[Working data — start]
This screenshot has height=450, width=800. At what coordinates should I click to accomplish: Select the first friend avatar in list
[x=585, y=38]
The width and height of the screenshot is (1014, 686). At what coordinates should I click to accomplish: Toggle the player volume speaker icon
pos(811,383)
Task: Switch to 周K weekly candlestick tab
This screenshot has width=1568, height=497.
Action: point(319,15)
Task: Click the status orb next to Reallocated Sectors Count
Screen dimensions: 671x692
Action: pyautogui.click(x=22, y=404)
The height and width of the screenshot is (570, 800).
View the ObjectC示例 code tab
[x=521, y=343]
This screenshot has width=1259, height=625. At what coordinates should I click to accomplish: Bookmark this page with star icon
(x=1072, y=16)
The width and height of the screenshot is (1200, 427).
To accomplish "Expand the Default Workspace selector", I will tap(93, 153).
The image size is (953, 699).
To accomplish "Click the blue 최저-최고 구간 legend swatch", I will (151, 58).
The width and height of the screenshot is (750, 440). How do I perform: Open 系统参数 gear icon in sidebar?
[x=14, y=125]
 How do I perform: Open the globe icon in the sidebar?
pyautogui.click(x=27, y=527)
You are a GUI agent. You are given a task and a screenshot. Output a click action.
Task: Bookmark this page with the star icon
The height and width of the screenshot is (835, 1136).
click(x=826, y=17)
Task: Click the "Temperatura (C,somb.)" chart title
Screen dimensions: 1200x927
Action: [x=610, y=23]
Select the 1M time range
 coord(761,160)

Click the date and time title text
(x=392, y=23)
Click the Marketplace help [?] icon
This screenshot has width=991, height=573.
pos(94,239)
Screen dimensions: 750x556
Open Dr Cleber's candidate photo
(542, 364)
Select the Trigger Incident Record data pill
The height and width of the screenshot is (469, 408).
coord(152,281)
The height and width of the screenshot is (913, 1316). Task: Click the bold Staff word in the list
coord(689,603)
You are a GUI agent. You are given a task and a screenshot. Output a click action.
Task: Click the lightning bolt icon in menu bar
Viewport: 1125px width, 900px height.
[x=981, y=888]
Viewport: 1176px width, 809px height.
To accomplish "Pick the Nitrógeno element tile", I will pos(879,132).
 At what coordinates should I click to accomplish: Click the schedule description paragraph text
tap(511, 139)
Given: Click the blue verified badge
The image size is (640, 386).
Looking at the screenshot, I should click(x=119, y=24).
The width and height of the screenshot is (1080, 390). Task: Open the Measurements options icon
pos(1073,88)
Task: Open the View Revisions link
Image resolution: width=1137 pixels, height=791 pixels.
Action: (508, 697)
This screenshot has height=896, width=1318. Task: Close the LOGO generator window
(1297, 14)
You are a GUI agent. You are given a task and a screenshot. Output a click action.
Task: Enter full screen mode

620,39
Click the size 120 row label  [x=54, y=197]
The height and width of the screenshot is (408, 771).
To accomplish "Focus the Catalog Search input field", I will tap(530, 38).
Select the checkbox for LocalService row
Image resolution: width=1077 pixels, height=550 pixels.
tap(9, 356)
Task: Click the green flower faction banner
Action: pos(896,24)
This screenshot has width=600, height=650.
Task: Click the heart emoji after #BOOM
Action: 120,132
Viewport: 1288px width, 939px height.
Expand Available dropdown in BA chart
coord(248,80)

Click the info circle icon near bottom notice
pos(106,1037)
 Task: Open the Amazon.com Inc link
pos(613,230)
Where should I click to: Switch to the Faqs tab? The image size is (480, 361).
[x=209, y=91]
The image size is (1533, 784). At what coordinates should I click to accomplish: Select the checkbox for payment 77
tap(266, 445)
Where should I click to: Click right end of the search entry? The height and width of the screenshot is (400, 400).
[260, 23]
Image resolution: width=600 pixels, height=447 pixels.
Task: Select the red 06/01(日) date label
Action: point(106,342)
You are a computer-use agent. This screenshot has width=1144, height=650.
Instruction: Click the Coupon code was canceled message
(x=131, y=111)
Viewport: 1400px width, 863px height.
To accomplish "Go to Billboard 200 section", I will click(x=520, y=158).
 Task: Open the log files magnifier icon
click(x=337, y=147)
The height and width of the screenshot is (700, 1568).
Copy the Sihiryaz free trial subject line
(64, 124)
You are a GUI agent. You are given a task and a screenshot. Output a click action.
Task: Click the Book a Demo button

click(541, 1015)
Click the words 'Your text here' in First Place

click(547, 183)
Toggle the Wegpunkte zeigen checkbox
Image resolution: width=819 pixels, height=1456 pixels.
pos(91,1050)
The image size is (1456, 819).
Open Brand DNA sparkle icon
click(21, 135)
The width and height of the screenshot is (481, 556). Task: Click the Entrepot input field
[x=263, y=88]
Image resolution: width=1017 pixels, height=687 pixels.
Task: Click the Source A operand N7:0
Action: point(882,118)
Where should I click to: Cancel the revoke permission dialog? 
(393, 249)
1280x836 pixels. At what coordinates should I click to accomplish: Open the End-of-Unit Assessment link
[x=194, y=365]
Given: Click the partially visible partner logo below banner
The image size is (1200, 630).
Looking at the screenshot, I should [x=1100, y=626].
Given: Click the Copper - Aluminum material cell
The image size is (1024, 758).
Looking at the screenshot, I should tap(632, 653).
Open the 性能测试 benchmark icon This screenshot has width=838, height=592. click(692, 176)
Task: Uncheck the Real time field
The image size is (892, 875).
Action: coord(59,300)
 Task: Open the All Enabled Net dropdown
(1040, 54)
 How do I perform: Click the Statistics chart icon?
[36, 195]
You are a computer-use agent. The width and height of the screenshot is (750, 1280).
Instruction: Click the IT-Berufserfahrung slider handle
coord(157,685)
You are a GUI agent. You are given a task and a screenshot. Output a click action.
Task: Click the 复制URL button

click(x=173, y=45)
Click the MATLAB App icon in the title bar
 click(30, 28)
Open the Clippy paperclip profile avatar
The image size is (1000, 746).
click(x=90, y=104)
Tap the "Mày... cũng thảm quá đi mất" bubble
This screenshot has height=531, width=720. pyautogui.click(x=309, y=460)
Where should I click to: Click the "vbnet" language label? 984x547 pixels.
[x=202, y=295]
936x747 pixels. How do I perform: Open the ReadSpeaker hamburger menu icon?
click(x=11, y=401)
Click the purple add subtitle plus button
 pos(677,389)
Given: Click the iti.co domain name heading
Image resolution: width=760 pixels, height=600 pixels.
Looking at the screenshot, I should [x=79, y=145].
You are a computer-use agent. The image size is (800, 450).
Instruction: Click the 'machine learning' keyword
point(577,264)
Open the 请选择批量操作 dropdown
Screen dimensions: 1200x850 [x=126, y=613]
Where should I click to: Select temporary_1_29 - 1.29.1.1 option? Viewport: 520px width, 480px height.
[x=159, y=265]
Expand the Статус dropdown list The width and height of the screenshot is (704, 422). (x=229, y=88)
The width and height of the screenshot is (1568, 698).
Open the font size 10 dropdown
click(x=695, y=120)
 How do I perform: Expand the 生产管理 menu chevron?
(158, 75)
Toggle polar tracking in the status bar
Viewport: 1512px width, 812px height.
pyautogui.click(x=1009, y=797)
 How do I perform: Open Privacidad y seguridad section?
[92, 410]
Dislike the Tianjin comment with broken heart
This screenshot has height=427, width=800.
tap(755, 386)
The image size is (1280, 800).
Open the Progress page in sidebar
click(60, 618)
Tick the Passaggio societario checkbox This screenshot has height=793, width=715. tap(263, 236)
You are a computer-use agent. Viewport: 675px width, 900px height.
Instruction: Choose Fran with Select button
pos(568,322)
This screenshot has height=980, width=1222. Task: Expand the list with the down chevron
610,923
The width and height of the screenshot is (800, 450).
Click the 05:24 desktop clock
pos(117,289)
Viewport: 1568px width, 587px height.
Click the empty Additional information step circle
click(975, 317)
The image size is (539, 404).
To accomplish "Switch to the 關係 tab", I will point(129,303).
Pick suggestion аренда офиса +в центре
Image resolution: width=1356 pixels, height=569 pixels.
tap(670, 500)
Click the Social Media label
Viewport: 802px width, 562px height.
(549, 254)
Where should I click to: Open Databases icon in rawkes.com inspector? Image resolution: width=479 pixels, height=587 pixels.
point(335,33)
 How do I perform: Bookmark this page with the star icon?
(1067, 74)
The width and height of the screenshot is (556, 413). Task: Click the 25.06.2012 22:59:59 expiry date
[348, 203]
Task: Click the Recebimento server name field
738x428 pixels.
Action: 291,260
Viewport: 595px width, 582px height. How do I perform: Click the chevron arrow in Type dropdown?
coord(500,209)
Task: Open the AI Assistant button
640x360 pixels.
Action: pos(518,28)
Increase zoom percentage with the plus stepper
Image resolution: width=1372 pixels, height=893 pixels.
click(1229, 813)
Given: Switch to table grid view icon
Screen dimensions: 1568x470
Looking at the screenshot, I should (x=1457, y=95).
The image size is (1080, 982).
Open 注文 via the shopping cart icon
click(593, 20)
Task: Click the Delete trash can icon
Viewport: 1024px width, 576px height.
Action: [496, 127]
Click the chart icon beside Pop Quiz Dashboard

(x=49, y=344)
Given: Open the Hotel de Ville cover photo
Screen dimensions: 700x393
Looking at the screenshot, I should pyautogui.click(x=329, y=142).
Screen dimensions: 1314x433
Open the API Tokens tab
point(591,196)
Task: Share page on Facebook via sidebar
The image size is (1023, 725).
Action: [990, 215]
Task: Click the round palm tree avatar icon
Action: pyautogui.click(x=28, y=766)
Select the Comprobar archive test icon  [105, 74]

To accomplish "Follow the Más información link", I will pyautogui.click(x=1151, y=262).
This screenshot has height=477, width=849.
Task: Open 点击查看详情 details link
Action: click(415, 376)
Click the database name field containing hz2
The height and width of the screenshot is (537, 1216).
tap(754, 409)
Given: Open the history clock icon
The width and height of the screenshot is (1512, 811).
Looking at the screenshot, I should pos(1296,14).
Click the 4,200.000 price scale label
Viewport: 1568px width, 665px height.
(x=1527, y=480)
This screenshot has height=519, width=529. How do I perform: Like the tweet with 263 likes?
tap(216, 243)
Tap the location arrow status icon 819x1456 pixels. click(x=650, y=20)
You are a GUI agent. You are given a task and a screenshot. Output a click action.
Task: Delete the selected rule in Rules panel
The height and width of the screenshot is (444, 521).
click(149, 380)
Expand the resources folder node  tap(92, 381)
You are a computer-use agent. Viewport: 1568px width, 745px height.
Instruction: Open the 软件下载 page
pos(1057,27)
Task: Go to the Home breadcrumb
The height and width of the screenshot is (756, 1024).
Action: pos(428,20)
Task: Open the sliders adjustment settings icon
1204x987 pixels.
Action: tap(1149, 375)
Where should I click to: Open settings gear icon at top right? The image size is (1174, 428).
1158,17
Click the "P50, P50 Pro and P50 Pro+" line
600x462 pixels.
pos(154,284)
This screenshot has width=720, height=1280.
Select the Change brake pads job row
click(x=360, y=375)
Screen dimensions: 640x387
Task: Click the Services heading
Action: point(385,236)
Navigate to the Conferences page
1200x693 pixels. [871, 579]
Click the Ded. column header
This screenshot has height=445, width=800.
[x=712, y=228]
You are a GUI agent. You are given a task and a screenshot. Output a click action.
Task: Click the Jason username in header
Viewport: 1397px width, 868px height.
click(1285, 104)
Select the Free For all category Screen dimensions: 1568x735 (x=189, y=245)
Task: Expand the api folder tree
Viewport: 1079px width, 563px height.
[Working data — finish]
Which lines of the entries above contain the word "folder"? Copy each of them.

* Result for this task
Expand the resources folder node  tap(92, 381)
Task: Expand the api folder tree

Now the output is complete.